The U.S. military halted the transfer of detainees - 324 in the U.S. Central Command's area of responsibility last week - to Cuba two weeks ago, but Cody said he expected the flights that move the prisoners to resume in a few days. In Washington, a Pentagon official said on condition of anonymity that those flights were expected to restart Wednesday for arrival in Cuba on Thursday.
Perhaps the best asset the 101st has brought to the airfield is the Apache assault helicopter, Cody said.
"They bring the firepower we need," he said.
Cody emphasized while he does not set U.S. State Department policy, he does not think the United States will be pulling out of Afghanistan soon.

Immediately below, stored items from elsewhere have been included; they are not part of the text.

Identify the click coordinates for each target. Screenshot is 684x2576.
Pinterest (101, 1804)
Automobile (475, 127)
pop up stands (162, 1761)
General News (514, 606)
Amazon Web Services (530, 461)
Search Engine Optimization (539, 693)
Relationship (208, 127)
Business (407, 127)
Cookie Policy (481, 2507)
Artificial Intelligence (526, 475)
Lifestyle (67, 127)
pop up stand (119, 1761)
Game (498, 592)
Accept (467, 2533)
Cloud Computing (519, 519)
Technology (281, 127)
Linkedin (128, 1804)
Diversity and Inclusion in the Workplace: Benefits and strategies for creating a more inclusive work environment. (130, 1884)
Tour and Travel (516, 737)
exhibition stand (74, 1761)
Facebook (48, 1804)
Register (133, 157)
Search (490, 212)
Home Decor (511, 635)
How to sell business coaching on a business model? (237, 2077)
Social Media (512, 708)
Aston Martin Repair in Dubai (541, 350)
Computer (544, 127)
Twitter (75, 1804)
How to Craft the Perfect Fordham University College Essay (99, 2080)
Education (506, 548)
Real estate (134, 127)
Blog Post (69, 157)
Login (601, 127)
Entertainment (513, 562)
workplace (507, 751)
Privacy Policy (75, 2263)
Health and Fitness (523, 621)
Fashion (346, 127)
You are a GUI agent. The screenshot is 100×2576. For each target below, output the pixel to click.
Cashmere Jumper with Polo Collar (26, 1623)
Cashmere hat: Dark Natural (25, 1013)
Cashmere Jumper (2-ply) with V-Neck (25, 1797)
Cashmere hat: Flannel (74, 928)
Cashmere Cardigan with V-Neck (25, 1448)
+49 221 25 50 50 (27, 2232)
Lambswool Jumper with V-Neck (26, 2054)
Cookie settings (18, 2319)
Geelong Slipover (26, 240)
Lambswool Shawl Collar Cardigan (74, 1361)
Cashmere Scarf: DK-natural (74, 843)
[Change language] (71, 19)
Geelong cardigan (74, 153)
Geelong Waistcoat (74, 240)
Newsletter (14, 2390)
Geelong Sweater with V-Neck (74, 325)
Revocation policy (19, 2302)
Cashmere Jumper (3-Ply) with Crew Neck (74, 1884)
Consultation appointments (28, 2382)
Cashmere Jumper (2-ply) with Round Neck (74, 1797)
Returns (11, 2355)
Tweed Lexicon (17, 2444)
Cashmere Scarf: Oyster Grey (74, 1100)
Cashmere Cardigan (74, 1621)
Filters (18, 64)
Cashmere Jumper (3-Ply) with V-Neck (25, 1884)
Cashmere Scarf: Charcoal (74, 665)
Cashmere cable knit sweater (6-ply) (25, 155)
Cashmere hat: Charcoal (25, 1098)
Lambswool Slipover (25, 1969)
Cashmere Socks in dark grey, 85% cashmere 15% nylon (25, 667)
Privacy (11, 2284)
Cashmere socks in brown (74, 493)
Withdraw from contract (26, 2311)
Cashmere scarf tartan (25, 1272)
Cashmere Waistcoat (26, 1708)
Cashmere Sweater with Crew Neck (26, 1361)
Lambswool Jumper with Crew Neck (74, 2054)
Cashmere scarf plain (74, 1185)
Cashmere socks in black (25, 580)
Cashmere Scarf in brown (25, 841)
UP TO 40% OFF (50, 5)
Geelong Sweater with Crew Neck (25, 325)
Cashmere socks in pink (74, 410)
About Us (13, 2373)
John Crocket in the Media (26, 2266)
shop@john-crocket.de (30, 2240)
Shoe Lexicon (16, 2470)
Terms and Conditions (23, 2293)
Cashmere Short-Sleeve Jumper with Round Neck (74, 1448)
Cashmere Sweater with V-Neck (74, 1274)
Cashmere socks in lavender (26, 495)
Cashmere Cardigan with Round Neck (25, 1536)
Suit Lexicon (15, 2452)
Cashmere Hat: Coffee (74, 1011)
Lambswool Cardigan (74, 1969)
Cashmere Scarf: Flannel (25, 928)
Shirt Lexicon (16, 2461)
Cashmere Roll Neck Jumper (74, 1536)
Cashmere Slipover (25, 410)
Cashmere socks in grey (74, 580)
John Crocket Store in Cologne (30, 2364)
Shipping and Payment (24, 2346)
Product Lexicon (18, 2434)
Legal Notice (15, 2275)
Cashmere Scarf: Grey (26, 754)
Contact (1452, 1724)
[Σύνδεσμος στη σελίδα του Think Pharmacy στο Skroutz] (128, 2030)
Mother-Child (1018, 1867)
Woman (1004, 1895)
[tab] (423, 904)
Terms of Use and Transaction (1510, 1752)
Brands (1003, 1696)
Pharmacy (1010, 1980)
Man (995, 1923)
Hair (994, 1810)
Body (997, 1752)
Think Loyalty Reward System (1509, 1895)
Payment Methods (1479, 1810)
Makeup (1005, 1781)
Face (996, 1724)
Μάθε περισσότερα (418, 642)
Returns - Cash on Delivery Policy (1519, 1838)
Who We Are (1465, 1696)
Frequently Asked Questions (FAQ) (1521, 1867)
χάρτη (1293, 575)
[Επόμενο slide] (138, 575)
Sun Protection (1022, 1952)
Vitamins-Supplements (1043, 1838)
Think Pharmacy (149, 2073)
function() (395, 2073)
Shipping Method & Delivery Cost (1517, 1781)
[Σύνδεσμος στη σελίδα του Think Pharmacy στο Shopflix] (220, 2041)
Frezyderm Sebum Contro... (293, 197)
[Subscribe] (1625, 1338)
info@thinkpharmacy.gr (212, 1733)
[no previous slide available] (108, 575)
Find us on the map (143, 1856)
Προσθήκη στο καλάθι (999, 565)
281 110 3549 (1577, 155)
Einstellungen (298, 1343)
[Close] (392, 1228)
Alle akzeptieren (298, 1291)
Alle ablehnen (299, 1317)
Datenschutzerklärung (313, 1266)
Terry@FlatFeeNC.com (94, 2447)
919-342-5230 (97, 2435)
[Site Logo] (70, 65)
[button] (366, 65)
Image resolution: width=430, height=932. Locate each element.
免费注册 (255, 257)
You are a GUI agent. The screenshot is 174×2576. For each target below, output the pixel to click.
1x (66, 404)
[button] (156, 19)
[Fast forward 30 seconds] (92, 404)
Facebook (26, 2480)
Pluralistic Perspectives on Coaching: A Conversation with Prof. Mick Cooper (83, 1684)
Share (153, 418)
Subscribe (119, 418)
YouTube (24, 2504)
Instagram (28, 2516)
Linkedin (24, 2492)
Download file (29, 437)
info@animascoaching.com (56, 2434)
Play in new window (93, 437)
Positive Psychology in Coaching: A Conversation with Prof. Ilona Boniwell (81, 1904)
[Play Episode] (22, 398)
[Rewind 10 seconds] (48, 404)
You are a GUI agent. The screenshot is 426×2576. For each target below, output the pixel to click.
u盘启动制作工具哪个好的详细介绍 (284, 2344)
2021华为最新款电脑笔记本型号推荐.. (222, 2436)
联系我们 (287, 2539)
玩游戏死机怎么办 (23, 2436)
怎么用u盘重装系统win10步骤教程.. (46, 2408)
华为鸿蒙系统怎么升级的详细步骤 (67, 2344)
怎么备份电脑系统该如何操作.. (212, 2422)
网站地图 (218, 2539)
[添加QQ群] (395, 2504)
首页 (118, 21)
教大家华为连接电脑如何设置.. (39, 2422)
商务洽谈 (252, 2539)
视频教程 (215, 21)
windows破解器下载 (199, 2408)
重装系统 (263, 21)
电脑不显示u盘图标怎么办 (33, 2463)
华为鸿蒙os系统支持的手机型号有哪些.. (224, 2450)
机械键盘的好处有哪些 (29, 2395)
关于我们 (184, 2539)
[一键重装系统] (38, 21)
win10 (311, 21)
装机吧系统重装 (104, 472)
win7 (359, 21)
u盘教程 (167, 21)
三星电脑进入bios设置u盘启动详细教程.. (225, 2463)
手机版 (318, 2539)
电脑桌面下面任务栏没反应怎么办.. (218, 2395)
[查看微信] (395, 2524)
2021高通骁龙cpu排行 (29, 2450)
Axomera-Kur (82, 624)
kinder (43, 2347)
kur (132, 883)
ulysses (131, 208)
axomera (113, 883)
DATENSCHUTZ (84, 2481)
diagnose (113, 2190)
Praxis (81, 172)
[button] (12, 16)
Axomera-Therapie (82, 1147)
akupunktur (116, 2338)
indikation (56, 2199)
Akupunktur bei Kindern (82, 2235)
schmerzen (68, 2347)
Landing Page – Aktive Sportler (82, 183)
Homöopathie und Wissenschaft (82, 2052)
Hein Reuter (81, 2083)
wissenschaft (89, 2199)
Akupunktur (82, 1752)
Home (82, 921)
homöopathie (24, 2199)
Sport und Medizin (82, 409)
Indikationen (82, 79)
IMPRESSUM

"You can be assured that we wouldn't leave the country anytime quickly," he said. "There are still a lot of bad actors out there who have to be dealt with."
He said early estimates put the number of Taliban and al-Qaida fighters at about 50,000. If a person added the number of detainees and rough projections of people killed in the bombings and other attacks, the total is far fewer than that projection.
"The math doesn't add up," he said. "We're in for a marathon."
Part of that marathon includes humanitarian aid. But since airdrops of food have ceased, little has been done by the military but the Kandahar airfield could help carry out that mission.
Cody said the infrastructure for humanitarian aid missions is still being put in place, which includes networking with non-governmental aid agencies. He estimated that once that is in place, it would become a part of Task Force Rakkasan's mission, he just didn't know exactly when that would begin.
Meanwhile, soldiers will continue with their directives and Cody said he was impressed with the Screaming Eagles' high spirits.
While there is no running water, hot water or flushing toilets at Kandahar Airfield, many of these things will be addressed in the coming weeks or months.
The soldiers of the 101st, many of them still teen-agers, demonstrate a patriotism many people should not forget, the general said.
"No one should doubt the commitment of our youth," he said. "They were already waving the flag on Sept. 10th."